Google still is China’s second-most-popular search service based on use of the Hong Kong site and others abroad. It leads rivals such as Sogou, Tencent Soso and Zhongsou, which have market shares at or below 1 percent.

But the lack of a local presence will hurt as competition for new users spreads to mobile phones and the countryside, where users speak little English and will want a Chinese search engine, Yu said.

Baidu is in a very good position to grab more market share,” he said.

In a new blow to its public visibility, a leading a Chinese portal,, said this week it would no longer use Google. The search giant has ended a series of such partnerships as it stopped providing censored results.

Baidu has expanded aggressively, rolling out new services in the past year in an effort to differentiate a company long seen as a Google imitator.

New competitors including state media also are jumping into the market with search and social media products. The government’s Xinhua News Agency launched a search engine last year in a partnership with state-owned China Mobile Ltd., the world’s biggest phone carrier by subscribers.

Google faces another challenge from new regulations that tighten control over online map services.
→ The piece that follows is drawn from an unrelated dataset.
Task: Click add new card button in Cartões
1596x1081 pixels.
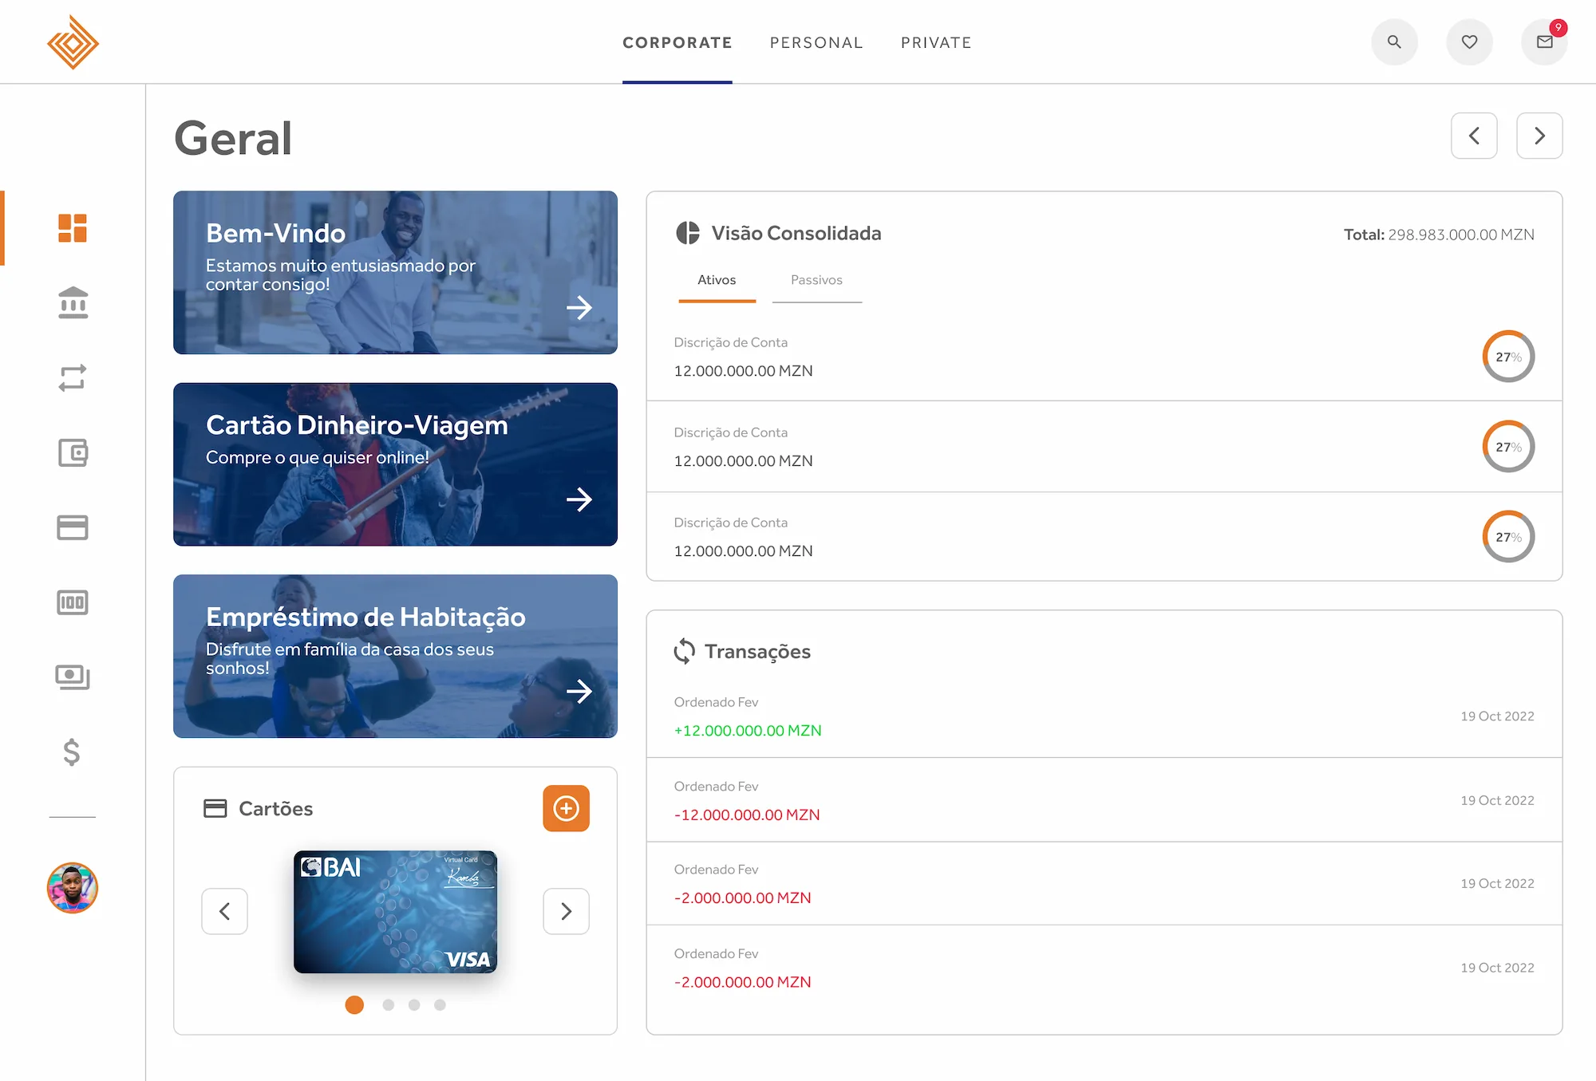Action: [566, 807]
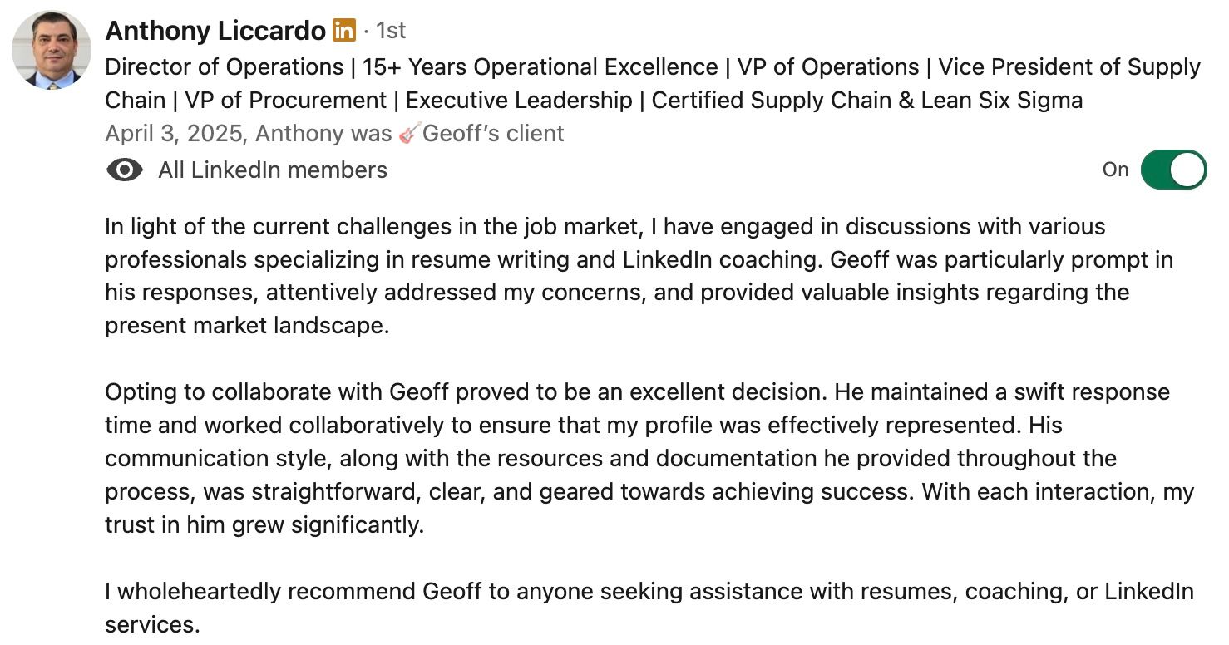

On Thursday, the deadline to apply for licenses, Google said it was “in discussions with the government about how we could offer a maps product in China.”

Google maps is one of the services that people still like a lot,” said Yap. “If they can’t provide the service in the future, people will use Google less and less.”

Yu said Google’s situation might change if a planned handover of power next year from President Hu Jintao and other Chinese leaders to a younger generation leads to a shift in official attitudes.

“New officials will be in place,” he said, “so things could change at that time.”